Stella McCartney certainly has no need of boasting family credentials, yet her Pre-Fall collection had a rather touching connection with her personal history. “While I was working on it, my dad and the Beatles relaunched the Yellow Submarine movie in a higher quality, and I went to a screening with my dad,” she said, referring to the 50th anniversary of the extraordinary animation movie. “I saw it with completely fresh eyes and I was blown away by the messaging, like ‘All Together Now’ and ‘All You Need Is Love.’ Modern, ahead of their time, these four young men. I was so inspired.” Well, if there’s a designer who doesn’t have to ask for permission to work on that legacy, it’s definitely her.
Feeling, as she explained, that it was time to “come at that family heritage with a different point of view,” McCartney worked on a series of pieces at the heart of the collection directly inspired by Yellow Submarine’s visuals. Lucy in the Sky With Diamonds pyrotechnics were rendered as colorful patchwork-printed dancers, happily shimmying on fluid silk jacquard shirts; a sensational fur-free-fur Technicolor coat boasted on the back a jacquard portrait of the Fab Four in their marching uniforms. What mostly intrigued McCartney, though, was the modernity of the movie’s and lyrics’ message; she had sweaters embroidered with All Together Now in multiple languages: “I think it’s so relevant to now, bringing the world together, the people together, breaking down barriers,” she said. “It’s a political conversation, too; we can bring that back to the forefront in a way.”
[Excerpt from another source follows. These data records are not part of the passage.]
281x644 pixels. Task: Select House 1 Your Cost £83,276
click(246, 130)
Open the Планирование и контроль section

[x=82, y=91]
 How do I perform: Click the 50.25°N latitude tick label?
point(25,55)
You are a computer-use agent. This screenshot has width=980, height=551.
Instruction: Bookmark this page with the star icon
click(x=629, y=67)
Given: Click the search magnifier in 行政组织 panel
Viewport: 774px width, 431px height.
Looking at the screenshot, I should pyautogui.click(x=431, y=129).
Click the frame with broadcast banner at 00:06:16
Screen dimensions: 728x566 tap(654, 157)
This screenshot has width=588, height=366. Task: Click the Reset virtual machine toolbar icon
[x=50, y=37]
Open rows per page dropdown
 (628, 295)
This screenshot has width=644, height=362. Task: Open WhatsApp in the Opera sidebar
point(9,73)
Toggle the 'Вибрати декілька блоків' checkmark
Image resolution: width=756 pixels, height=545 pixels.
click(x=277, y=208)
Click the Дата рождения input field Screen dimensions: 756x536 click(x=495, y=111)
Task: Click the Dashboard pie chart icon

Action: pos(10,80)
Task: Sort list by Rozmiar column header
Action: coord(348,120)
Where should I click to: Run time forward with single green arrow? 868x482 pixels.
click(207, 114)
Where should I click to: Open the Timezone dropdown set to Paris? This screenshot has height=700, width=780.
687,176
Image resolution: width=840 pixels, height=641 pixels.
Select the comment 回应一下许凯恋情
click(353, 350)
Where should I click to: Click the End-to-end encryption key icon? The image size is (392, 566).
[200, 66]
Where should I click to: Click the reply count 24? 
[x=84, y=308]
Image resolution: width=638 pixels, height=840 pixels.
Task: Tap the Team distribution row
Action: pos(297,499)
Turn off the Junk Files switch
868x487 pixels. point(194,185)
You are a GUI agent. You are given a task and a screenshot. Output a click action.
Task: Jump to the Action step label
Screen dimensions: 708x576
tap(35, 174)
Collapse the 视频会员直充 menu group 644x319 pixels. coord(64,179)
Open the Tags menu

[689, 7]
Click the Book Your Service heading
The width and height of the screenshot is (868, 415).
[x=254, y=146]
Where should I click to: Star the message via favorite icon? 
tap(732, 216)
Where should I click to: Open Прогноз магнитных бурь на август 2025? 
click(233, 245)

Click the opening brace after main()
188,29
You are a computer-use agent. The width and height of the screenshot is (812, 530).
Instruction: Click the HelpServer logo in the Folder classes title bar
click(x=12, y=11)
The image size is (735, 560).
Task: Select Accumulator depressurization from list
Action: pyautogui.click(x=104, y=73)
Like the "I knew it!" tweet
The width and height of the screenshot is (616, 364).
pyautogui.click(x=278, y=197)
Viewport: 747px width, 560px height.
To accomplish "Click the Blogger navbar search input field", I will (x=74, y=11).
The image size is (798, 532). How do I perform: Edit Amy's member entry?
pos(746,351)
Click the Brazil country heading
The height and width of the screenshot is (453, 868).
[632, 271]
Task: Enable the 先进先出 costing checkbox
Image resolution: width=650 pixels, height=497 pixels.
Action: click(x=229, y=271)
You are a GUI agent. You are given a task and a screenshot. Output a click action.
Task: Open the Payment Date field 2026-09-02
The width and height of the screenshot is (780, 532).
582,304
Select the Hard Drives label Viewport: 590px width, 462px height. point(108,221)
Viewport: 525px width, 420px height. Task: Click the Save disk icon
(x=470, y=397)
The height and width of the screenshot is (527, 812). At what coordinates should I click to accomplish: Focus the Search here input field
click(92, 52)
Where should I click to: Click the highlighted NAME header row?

The whole collection was tinged with a personal, almost emotional feel; the designer also mined her parents’ fashion archive for inspiration. She did it with a delicate, loving hand. Linda McCartney’s distinctive ’70s, romantic style was referenced in long, flowing dresses in silk georgette with billowing sleeves and in a gorgeous ankle-grazing circle skirt with matching cape-shirt in flame red plissé. Paul McCartney’s flair for country style was celebrated in a series of quintessentially British, neatly tailored yet utilitarian coats in beautiful tweeds and Prince of Wales wools. A trenchcoat in dry checked wool was double-breasted and classic at the front, while the back boasted a swinging play of pleats; it summarized the constant conversation between masculine and feminine inherent to Stella McCartney’s style vocabulary, a dichotomy smartly blended into a thoughtful, modern combination of glamour and ease.